BRUSSELS — Secretary of State George P. Shultz won the enthusiastic endorsement Wednesday of the NATO alliance for the just-completed U.S.-Soviet missile accord that would eliminate all ground-launched nuclear missiles with a range between 300 and 3,000 miles. Most of the deployed weapons in this category are in Europe.
Shultz said the Western allies will stop deploying U.S. cruise missiles in Europe when the treaty is signed in Washington next month, without waiting for Senate ratification.
"When the treaty is finally signed on Dec. 10, at that point whatever exists at that stage stays in place, but there is no further work and there are no further deployments," Shultz told a news conference after a two-hour special session of foreign ministers and ambassadors of the North Atlantic Treaty Organization during a stop here on his way back to Washington.
He said this means the alliance would forgo deployment of about 220 cruise missiles in Britain, West Germany, Italy, Belgium and the Netherlands, adding that the halt in deployments will save money at a time of budget-cutting.
He estimated that the development, production, deployment and eventual withdrawal of the U.S. Pershing 2 and ground-launched cruise missiles to match the Soviet medium-range missile buildup of the last decade will have cost $7 billion to $9 billion by 1990, when the elimination of the missiles is scheduled to be completed.
At his news conference, Shultz said all members of the alliance were "delighted with the treaty and said so in the meeting."
He referred to the missile agreement reached in Geneva as an alliance treaty that came out of NATO's 1979 decision both to deploy new missiles to match the Soviet buildup and to negotiate to eliminate those weapons on both sides of the Iron Curtain.
"This isn't a U.S. treaty. This is their treaty, this is an alliance treaty," Shultz said. "The alliance carried it through and was steadfast and cohesive and now we have the result that we sought.
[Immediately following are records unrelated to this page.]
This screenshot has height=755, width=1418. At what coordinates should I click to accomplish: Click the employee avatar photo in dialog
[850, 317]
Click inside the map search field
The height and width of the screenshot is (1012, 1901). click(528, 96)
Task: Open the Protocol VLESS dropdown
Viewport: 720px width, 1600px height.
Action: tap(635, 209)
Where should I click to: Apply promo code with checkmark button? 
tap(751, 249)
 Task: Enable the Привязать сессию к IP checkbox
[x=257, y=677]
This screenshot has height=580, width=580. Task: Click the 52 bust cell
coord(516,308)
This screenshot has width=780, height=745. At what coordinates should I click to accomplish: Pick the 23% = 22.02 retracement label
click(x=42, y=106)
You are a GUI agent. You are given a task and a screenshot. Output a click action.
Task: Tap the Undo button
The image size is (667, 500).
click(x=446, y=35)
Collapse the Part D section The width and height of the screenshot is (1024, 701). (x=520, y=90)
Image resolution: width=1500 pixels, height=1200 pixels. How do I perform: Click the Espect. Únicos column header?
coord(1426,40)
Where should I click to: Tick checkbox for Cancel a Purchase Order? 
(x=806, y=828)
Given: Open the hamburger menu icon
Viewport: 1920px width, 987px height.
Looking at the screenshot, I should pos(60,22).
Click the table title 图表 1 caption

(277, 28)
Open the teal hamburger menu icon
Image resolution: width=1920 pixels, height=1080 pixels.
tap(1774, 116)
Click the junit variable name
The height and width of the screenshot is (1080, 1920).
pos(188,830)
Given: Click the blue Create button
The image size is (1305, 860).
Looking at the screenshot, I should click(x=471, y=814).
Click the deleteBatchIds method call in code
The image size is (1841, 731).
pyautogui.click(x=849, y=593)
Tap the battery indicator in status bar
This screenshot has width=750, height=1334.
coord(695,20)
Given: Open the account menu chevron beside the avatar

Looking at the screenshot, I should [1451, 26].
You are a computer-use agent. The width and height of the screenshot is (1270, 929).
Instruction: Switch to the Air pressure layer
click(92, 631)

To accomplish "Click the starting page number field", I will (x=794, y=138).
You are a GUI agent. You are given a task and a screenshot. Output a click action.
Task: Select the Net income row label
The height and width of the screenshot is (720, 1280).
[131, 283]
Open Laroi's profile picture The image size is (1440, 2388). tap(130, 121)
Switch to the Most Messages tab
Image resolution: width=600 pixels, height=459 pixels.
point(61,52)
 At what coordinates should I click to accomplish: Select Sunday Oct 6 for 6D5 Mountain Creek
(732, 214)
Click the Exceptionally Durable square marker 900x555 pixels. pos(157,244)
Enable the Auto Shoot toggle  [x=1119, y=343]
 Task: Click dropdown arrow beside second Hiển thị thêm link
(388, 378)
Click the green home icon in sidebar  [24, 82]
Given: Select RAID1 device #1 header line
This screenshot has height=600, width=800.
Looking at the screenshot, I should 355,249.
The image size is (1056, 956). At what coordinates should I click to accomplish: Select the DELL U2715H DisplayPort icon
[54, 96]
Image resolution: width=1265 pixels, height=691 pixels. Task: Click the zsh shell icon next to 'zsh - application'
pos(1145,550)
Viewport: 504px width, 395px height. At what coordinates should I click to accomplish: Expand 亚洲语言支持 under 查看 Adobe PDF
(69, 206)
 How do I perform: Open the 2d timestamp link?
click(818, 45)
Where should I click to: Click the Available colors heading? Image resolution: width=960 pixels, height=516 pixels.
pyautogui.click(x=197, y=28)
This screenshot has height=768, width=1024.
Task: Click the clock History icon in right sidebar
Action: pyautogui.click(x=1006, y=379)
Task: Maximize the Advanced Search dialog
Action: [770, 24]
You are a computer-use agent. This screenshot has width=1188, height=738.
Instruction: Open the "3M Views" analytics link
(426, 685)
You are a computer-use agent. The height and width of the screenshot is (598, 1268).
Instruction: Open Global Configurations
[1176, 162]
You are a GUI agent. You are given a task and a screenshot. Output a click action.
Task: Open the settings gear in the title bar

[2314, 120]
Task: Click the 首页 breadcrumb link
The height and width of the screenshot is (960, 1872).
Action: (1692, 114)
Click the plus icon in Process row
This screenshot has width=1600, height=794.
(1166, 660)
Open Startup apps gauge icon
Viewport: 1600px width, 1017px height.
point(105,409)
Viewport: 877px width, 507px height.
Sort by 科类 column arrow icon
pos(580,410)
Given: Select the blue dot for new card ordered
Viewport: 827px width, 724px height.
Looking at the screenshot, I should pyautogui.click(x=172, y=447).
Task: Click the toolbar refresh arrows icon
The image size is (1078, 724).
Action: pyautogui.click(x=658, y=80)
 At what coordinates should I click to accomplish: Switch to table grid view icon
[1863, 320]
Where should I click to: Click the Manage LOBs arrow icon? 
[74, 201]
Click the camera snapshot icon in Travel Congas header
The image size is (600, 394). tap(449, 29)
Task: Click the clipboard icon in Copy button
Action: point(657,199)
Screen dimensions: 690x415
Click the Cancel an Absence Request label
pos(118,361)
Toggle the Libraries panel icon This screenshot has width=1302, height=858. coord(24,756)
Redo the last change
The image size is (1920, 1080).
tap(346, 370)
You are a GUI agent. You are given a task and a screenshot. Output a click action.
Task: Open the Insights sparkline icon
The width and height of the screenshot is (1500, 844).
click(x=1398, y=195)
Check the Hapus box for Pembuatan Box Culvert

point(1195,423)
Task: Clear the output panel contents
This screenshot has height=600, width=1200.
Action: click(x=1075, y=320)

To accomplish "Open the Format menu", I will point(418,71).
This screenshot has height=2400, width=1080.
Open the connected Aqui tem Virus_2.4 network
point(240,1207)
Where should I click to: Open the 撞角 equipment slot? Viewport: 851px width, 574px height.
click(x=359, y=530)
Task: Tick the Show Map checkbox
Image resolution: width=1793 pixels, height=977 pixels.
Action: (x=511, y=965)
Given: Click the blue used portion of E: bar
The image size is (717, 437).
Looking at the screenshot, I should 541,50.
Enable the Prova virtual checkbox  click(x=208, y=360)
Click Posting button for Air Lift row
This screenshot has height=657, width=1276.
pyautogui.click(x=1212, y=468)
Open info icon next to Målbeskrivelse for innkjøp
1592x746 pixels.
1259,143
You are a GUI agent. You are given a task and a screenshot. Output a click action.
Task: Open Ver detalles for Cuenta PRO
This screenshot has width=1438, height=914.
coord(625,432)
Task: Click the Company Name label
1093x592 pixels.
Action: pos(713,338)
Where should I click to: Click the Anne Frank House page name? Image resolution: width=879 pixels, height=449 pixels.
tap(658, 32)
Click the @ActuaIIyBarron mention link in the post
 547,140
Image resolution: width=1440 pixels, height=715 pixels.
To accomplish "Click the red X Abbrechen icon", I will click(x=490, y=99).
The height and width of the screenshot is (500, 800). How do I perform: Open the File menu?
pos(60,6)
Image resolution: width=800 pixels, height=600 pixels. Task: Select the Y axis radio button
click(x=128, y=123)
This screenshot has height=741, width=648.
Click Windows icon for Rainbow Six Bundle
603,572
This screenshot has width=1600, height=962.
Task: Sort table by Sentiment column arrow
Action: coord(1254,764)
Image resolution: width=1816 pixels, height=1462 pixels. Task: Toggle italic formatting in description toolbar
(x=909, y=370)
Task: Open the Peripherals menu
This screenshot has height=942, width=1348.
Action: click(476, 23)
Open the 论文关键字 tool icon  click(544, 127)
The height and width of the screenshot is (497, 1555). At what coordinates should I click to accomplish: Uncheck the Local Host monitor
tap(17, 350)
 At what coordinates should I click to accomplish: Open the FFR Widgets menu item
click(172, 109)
"There was an absolutely full uniform sense of support" for the agreement, Shultz added, crediting NATO cohesion and steadfastness for the success in the U.S.-Soviet negotiations.
Other allied officials here expressed similar views and said they hope the Senate will ratify the treaty.
"This is a treaty that we feel is our treaty, an alliance treaty, not just one between the United States and the Soviet Union," said Giulio Andreotti, Italy's foreign minister. "We offered a prayer for (Senate) ratification."
West German Foreign Minister Hans-Dietrich Genscher, speaking to reporters, hailed the agreement as an important milestone. Speaking of the treaty's opponents in the Senate, Genscher said: "Critics of the treaty in the United States have no right to use West Germany as the reason for their criticism."
A senior British diplomat commented: "The Americans got out of it a heavily asymmetric agreement, one could say a ground-breaking agreement. It is very striking what the Russians have conceded."
A communique after Shultz's meeting with the NATO Council here said that "the council enthusiastically welcomed the INF agreement and looked forward to its signature and early ratification." INF stands for Intermediate Nuclear Forces, as the class of medium-range missiles is called.
The communique also expressed "full support around the council table for the President's (Reagan) efforts and high expectations for progress" at the Washington summit two weeks from now.
Soviet inspection of missile facilities on the territory of five NATO nations--West Germany, Britain, Italy, Belgium and the Netherlands--would be "done in full accord with the sovereignty and the laws of those countries," Shultz assured Europeans in a press conference after the NATO session.
The Soviet Union and each of the countries will exchange notes laying out the rights and limits of the inspectors to visit U.S.-owned and operated facilities there for the entire 13-year life of the treaty.
No Springboard Seen
En route here from Geneva, where he met for two days with Soviet Foreign Minister Eduard A. Shevardnadze, Shultz appeared to take quiet pride in the achievement of the missile agreement. But he declined to picture it as a springboard to an improved political climate between the superpowers, as Shevardnadze had done a day earlier.
"Things are moving in a constructive direction," Shultz said, adding that there had been "more of a climax when Shevardnadze visited Washington (late last month) and we finally agreed in principle to complete the treaty.
"The way to manage the (U.S.-Soviet) relationship" he said, "is to stay away from euphoria and stay away from depression, just work at it in a steady way."